Task details =
Transcribe the data exactly, omitting whatever pictures it holds.

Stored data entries
- - - - -

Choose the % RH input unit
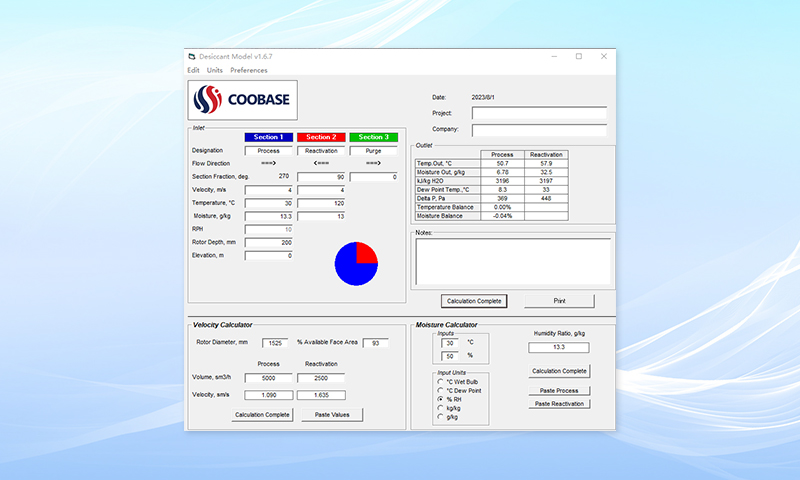The height and width of the screenshot is (480, 800). (440, 399)
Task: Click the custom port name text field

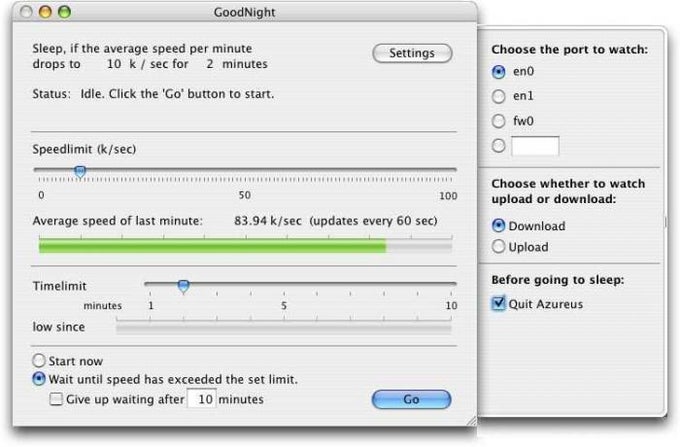Action: 535,146
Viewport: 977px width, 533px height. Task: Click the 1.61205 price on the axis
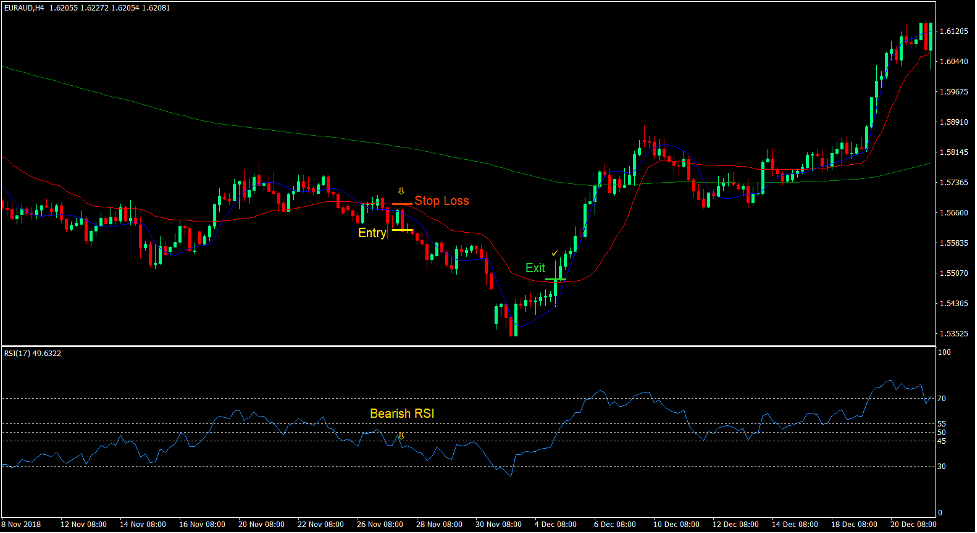954,32
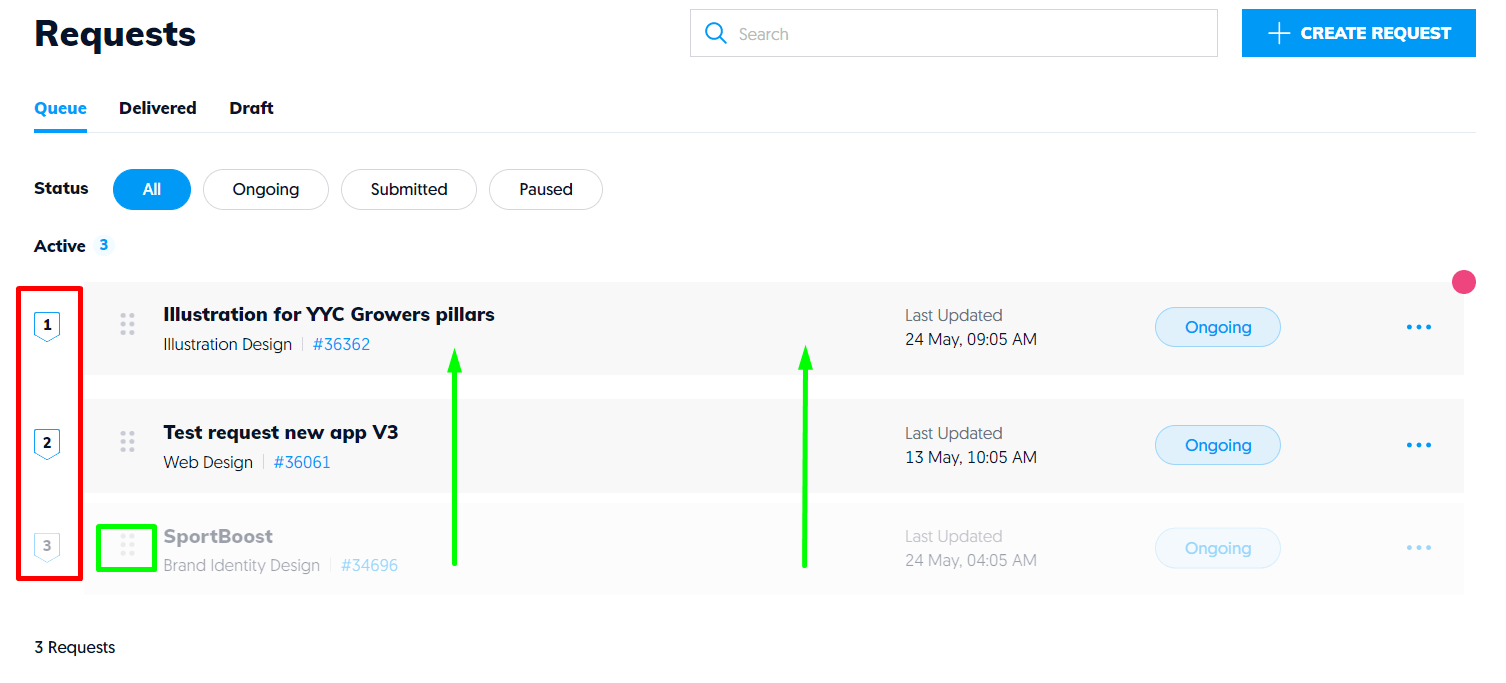Open the drag handle for Illustration request
The image size is (1506, 683).
tap(127, 324)
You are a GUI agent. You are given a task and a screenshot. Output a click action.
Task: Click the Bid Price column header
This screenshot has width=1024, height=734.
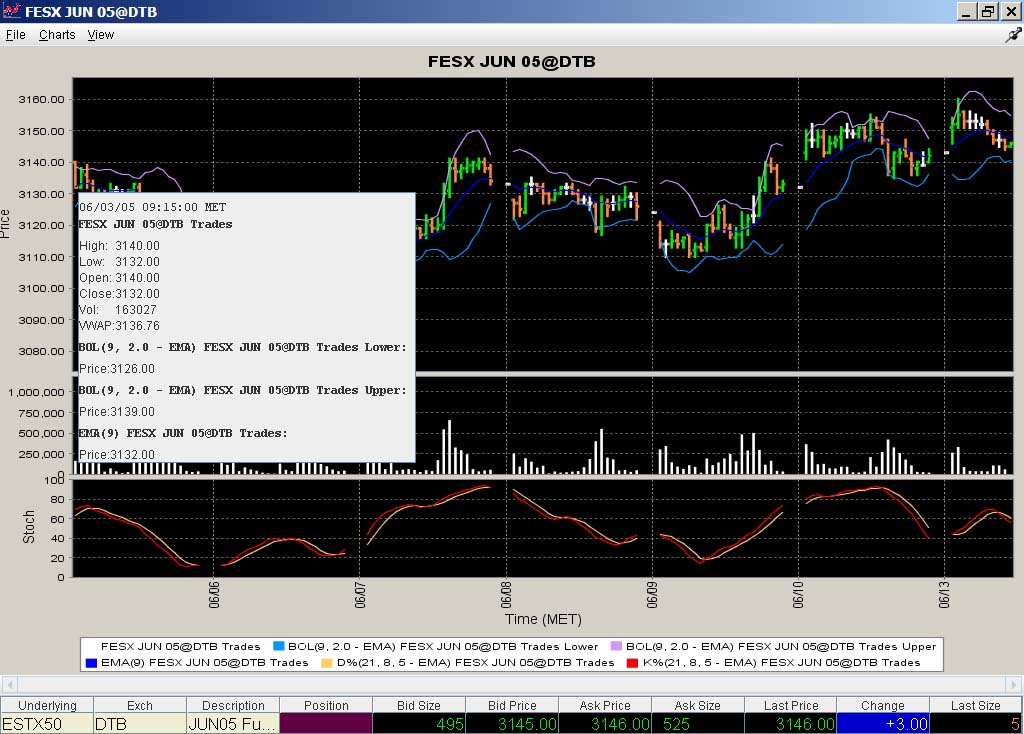(512, 705)
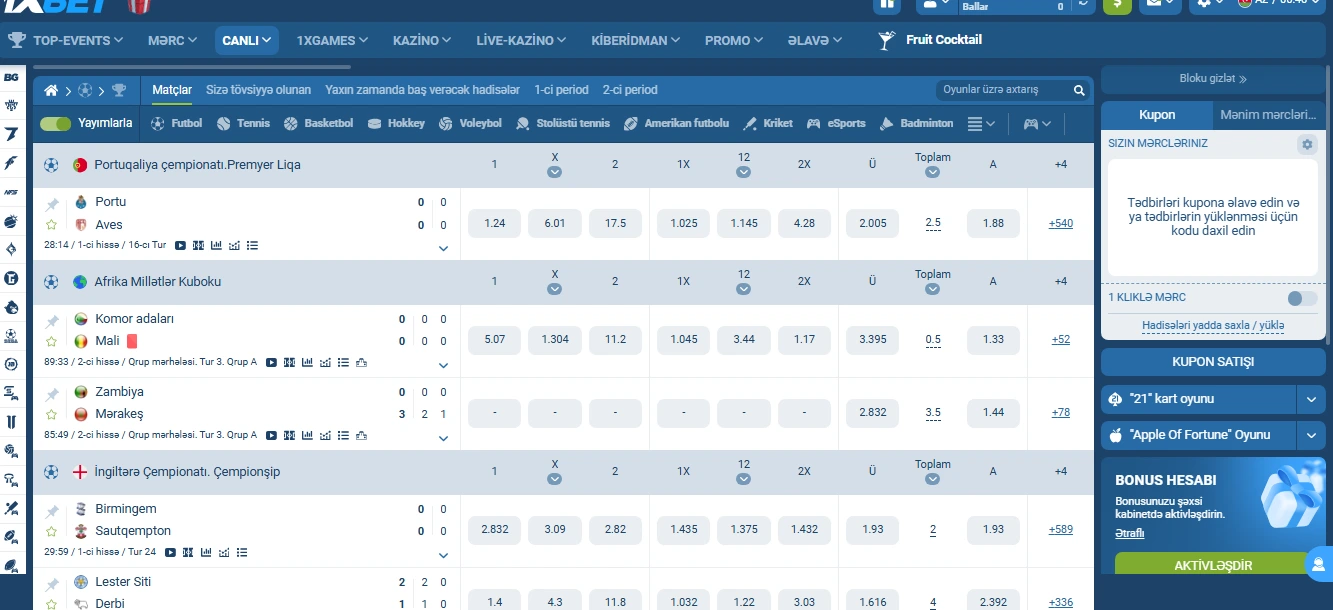Viewport: 1333px width, 610px height.
Task: Click the green dollar deposit icon
Action: point(1117,4)
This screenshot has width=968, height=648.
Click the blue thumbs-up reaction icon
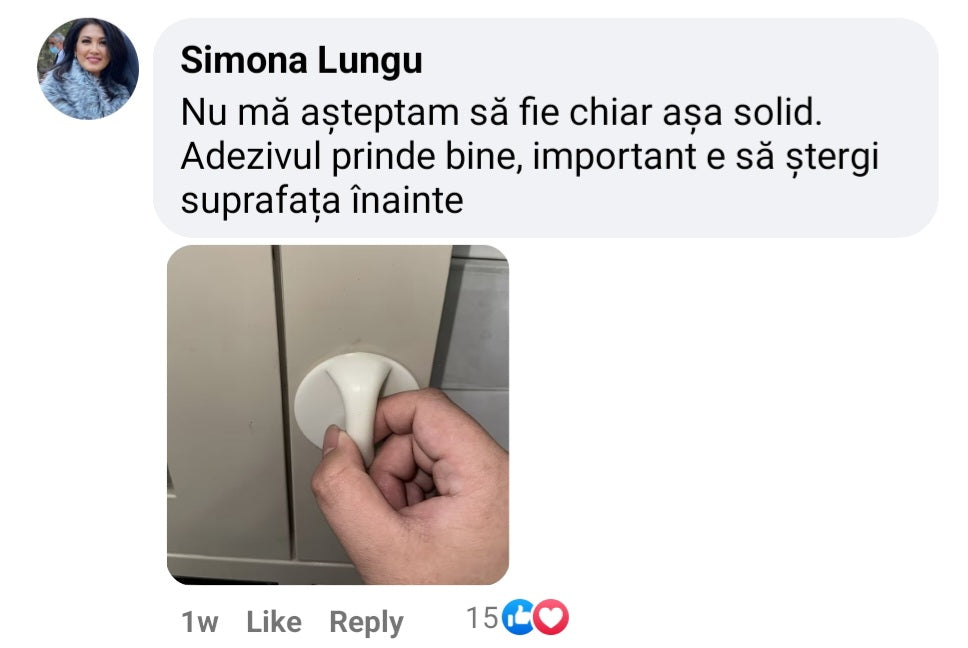[x=517, y=617]
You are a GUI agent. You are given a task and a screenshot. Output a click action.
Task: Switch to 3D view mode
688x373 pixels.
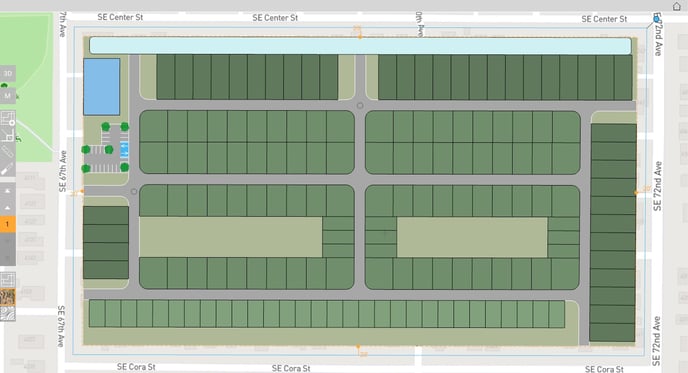click(x=7, y=73)
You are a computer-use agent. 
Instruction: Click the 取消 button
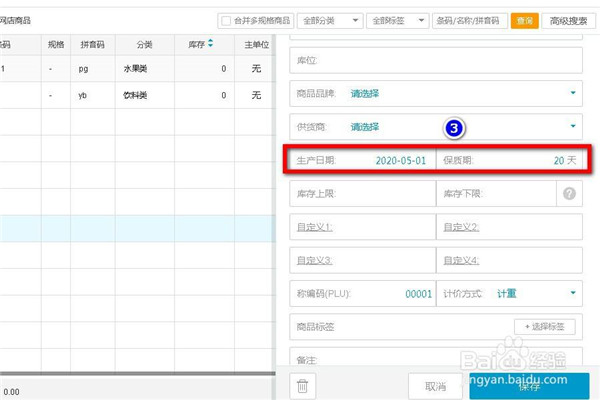point(435,386)
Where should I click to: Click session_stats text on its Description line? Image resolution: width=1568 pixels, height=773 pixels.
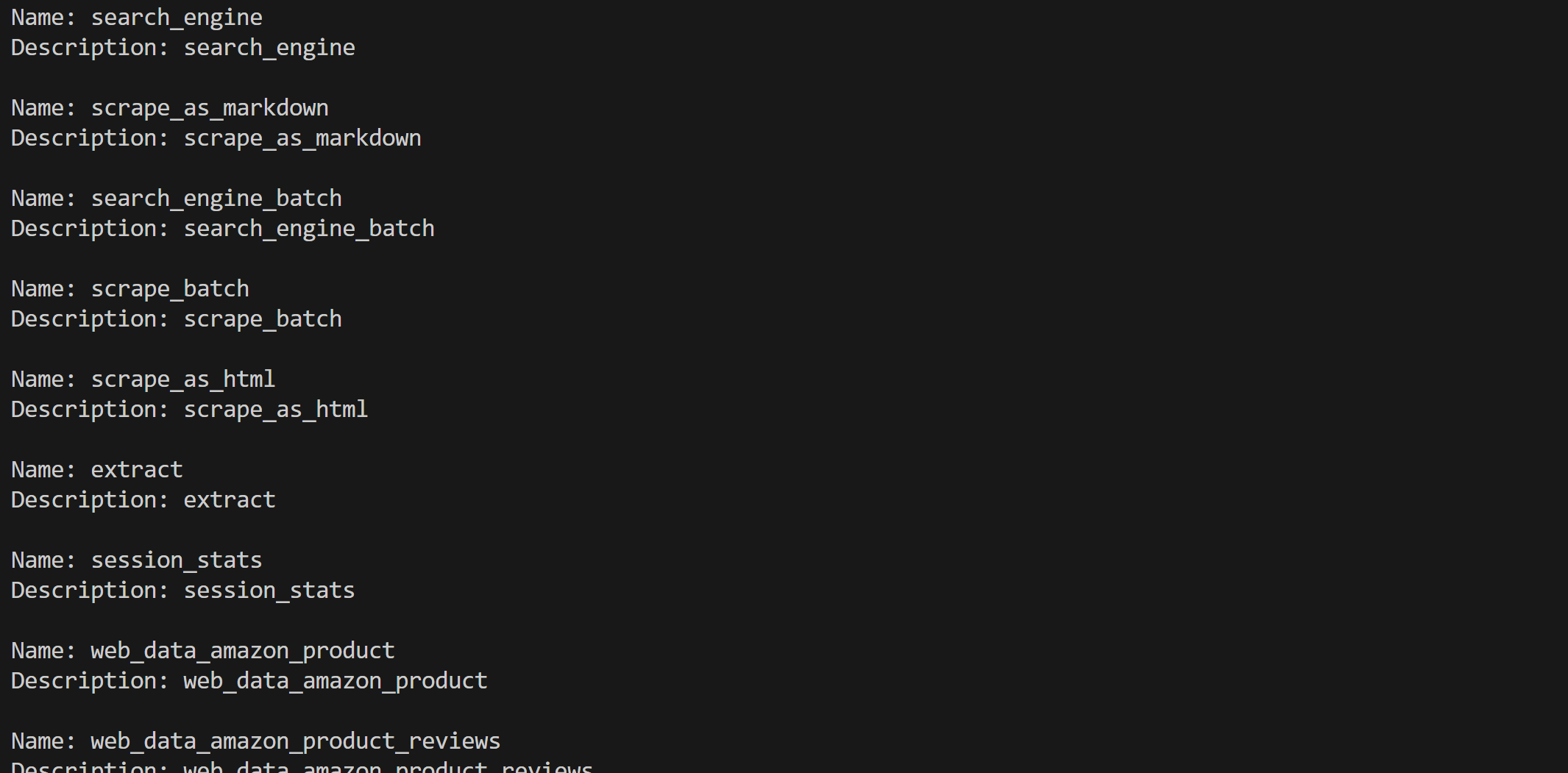pos(269,591)
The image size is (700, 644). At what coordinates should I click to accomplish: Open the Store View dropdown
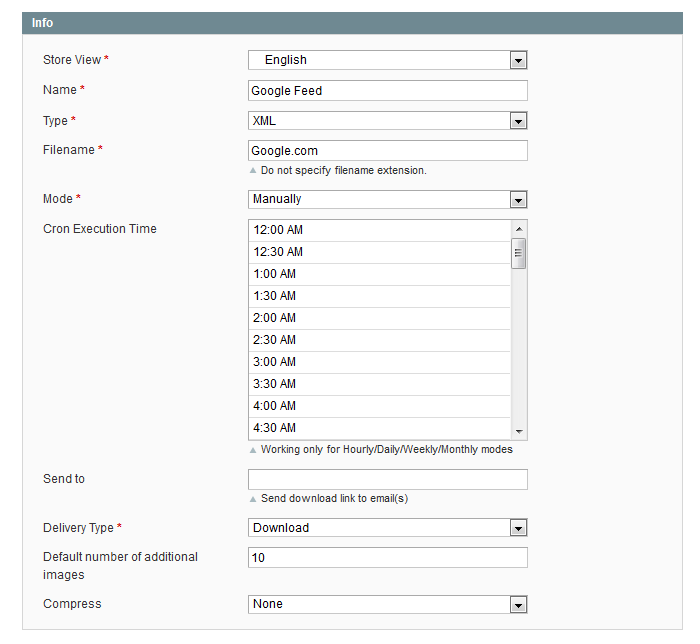pos(387,60)
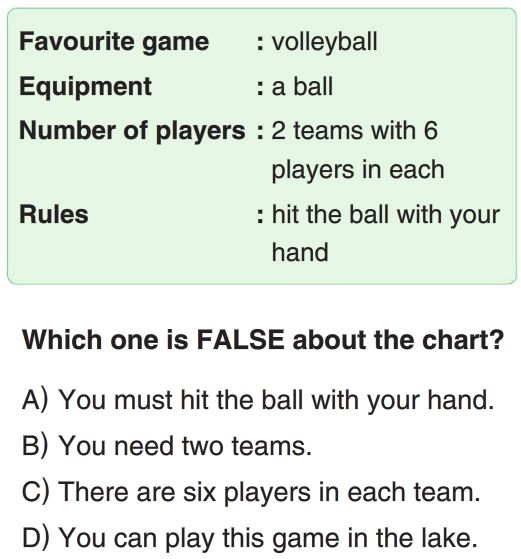Click the letter B) option marker
Screen dimensions: 521x559
pyautogui.click(x=35, y=446)
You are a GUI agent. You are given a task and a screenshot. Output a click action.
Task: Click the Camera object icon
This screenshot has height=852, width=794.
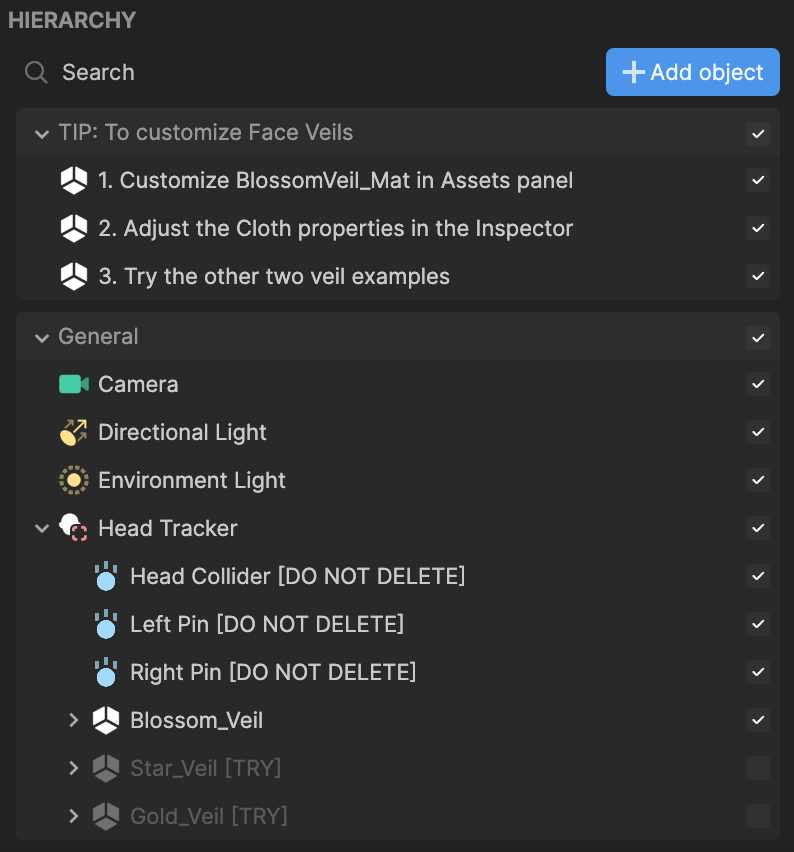point(74,384)
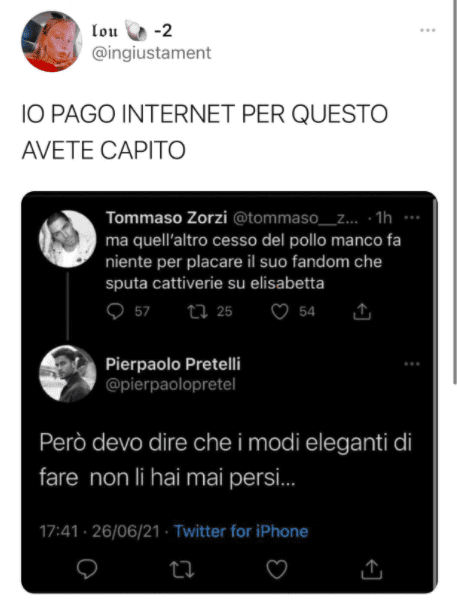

- - - - -

Expected answer =
Choose the % RH input unit
The height and width of the screenshot is (480, 800). (440, 399)
Task: Click the custom port name text field

Action: 535,146
Viewport: 977px width, 533px height. Task: Click the 1.61205 price on the axis
954,32
Open the drag handle for Illustration request
The image size is (1506, 683).
tap(127, 324)
You are a GUI agent. You are given a task and a screenshot. Output a click action.
Task: Click the Bid Price column header
This screenshot has width=1024, height=734.
(512, 705)
Viewport: 1333px width, 610px height.
Task: Click the green dollar deposit icon
Action: point(1117,4)
This screenshot has width=968, height=648.
Click the blue thumbs-up reaction icon
[x=517, y=617]
You are a GUI agent. You are given a task and a screenshot. Output a click action.
Task: Switch to 3D view mode
688x373 pixels.
click(x=7, y=73)
You are a computer-use agent. 
Instruction: Click the 取消 button
point(435,386)
Where should I click to: Click session_stats text on its Description line? Image resolution: width=1568 pixels, height=773 pixels.
pos(269,591)
The image size is (700, 644). At what coordinates should I click to accomplish: Open the Store View dropdown
pos(387,60)
Click the letter B) option marker
Screen dimensions: 521x559
pyautogui.click(x=35, y=446)
You are a GUI agent. You are given a task and a screenshot. Output a click action.
Task: Click the Camera object icon
This screenshot has height=852, width=794.
point(74,384)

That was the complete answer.